→ **Source material**
::::
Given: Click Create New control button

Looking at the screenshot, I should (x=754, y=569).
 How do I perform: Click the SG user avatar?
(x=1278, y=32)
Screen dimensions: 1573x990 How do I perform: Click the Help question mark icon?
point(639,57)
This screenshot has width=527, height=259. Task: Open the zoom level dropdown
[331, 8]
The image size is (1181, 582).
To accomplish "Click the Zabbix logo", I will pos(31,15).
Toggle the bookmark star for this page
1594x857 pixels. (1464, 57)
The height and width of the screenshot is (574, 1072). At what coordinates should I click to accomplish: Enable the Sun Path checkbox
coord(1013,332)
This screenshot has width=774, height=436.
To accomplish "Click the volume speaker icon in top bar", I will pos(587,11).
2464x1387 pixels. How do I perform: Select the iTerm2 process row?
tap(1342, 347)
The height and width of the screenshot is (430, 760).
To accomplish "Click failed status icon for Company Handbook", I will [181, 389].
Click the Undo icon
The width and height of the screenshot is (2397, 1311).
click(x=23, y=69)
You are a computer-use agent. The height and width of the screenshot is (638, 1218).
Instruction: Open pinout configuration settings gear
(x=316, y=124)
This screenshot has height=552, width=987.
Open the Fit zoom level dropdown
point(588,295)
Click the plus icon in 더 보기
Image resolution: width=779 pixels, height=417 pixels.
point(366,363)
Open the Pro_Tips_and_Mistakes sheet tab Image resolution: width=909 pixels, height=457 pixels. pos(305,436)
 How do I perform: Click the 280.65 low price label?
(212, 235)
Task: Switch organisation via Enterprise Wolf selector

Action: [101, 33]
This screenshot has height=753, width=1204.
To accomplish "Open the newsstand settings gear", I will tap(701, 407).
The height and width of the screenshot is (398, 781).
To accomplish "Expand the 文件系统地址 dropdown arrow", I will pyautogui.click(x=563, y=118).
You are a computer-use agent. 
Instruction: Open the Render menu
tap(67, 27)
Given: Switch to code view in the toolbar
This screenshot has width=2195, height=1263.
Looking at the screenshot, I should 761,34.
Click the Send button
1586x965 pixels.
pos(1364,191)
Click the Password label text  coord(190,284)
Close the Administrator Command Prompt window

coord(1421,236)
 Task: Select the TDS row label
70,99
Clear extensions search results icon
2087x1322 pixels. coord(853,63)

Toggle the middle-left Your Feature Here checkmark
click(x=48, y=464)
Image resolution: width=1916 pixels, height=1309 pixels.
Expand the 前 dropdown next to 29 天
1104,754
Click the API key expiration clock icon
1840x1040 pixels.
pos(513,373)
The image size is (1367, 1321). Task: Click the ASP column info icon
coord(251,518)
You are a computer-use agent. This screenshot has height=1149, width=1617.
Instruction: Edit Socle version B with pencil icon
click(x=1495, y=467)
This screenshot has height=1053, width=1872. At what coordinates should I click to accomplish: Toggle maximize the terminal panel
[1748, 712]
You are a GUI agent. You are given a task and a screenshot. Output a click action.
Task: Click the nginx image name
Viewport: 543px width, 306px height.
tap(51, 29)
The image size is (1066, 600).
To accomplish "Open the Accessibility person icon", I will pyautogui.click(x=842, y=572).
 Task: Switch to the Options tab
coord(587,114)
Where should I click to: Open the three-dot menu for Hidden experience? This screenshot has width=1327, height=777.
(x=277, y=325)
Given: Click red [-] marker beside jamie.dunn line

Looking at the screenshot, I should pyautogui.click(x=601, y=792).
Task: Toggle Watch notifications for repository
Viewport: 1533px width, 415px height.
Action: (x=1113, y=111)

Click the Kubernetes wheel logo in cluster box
::::
→ **Task instructions**
Repeat exactly the lines of the listing above, from the one with "Instruction: Edit Socle" down to the one with "Task: Click the nginx image name"; both of those lines belong in the range.

→ **Solution to the exercise**
Instruction: Edit Socle version B with pencil icon
click(x=1495, y=467)
This screenshot has height=1053, width=1872. At what coordinates should I click to accomplish: Toggle maximize the terminal panel
[1748, 712]
You are a GUI agent. You are given a task and a screenshot. Output a click action.
Task: Click the nginx image name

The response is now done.